[Instructions for the task]: If pictures appear, leave them out, and return exactly the lines from the one holding "Where should I click to: Expand" through the last line of the listing below.
────────────────
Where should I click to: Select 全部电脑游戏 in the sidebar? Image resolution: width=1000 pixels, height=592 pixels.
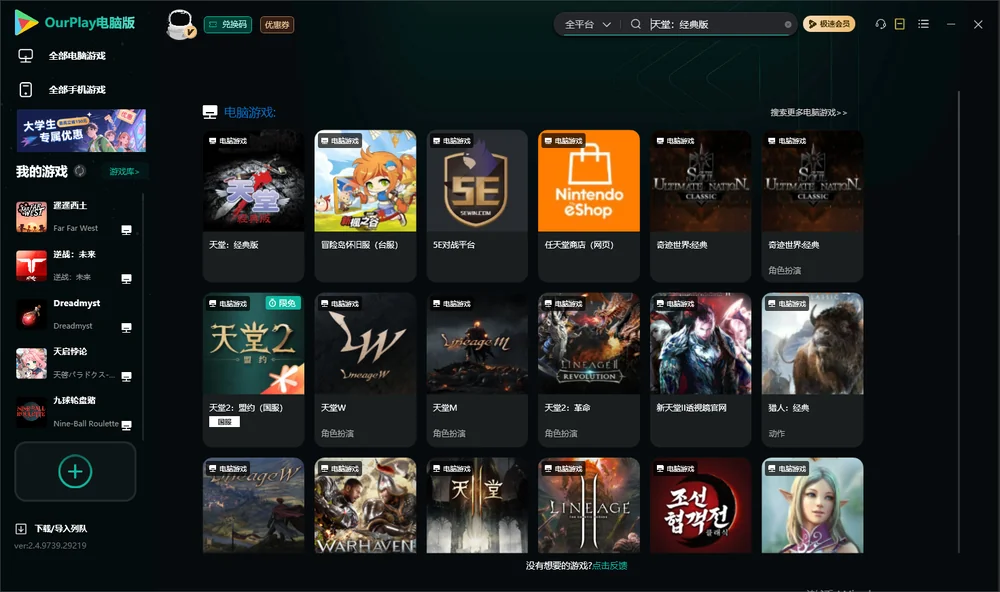62,56
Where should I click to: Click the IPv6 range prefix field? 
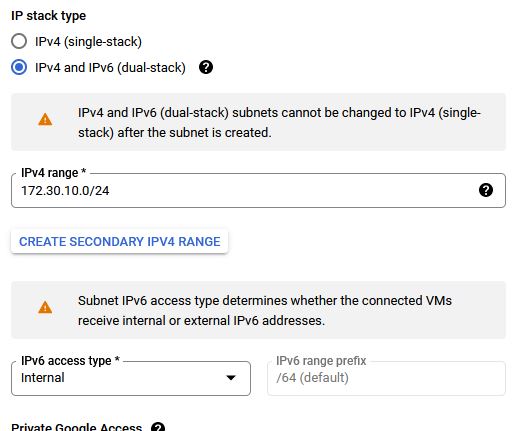pyautogui.click(x=386, y=378)

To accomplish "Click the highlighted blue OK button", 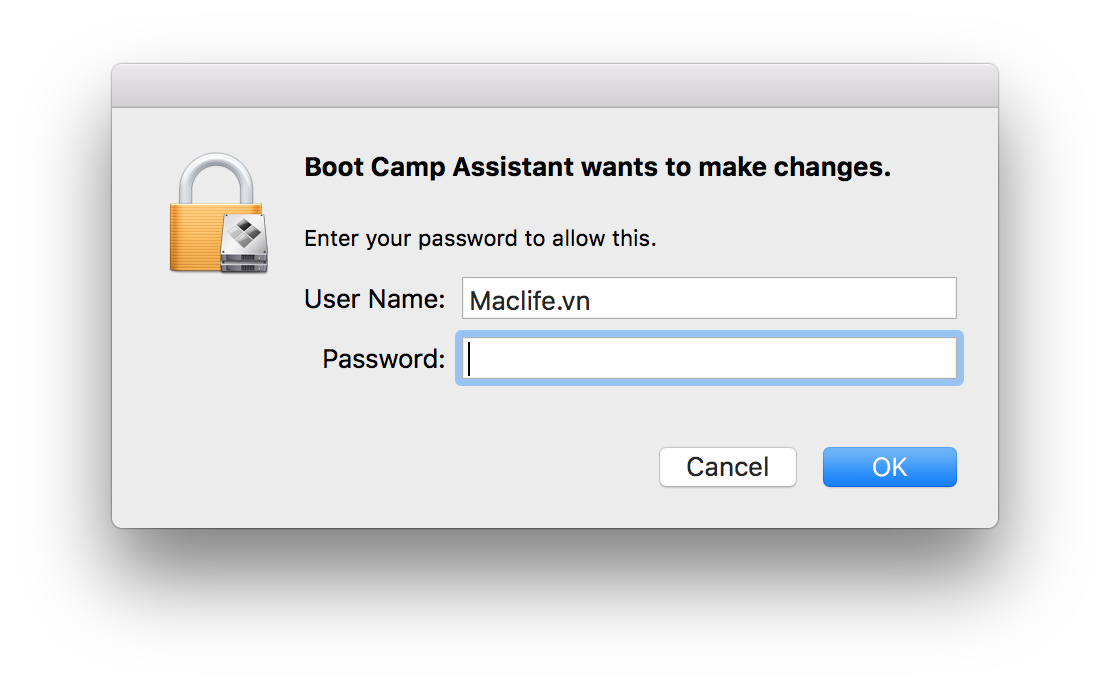I will tap(889, 466).
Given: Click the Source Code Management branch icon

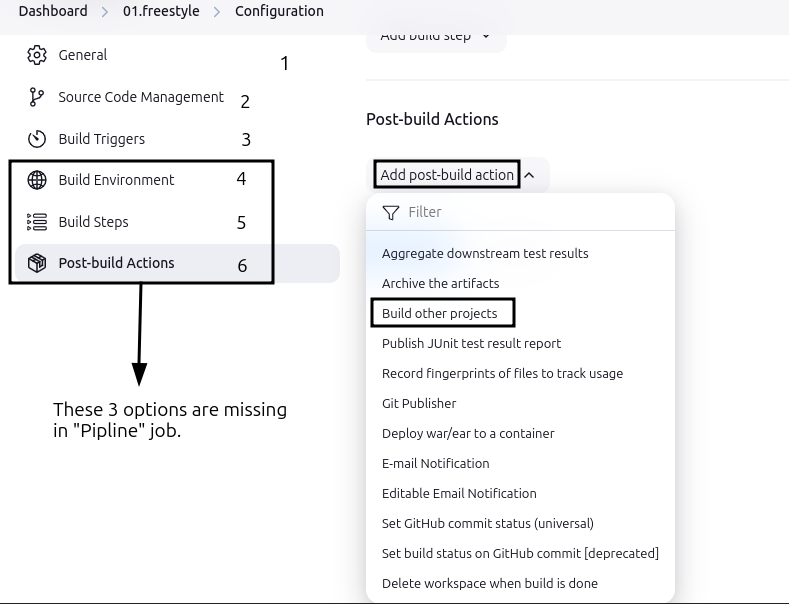Looking at the screenshot, I should 37,97.
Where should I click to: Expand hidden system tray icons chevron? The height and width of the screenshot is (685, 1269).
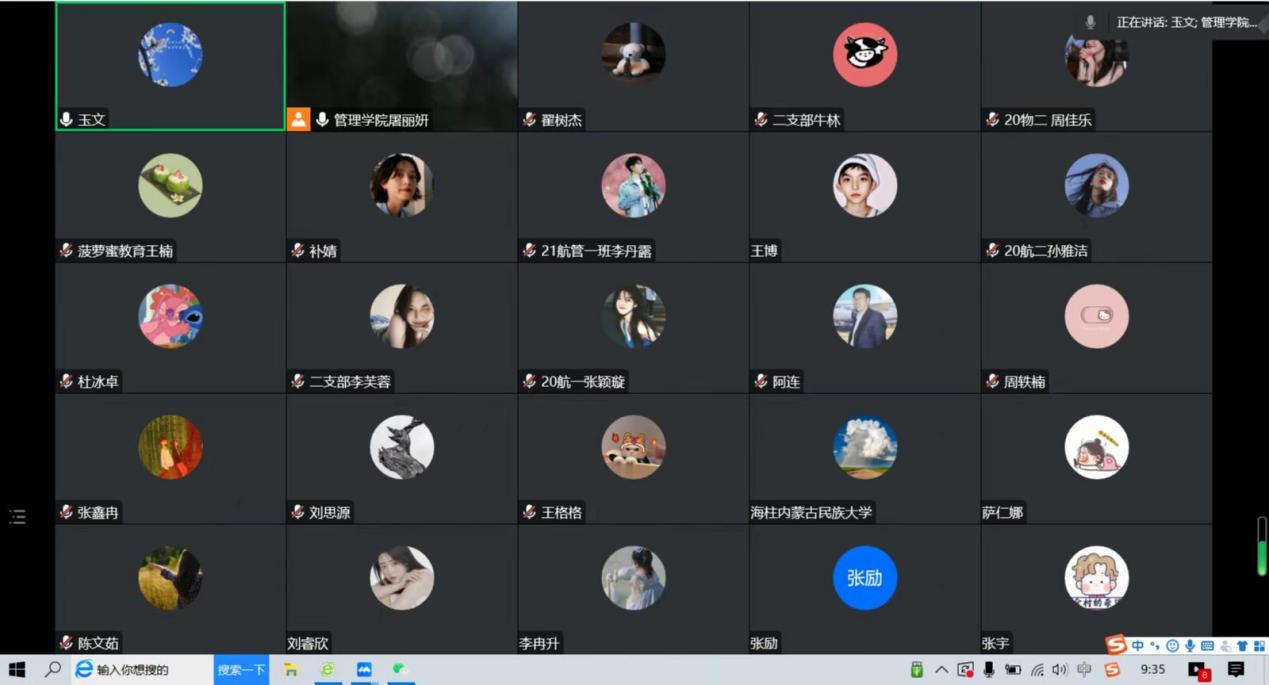coord(941,670)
────────────────
[The completed task]:
Where should I click to: Expand hidden system tray icons chevron? The height and width of the screenshot is (685, 1269).
coord(941,670)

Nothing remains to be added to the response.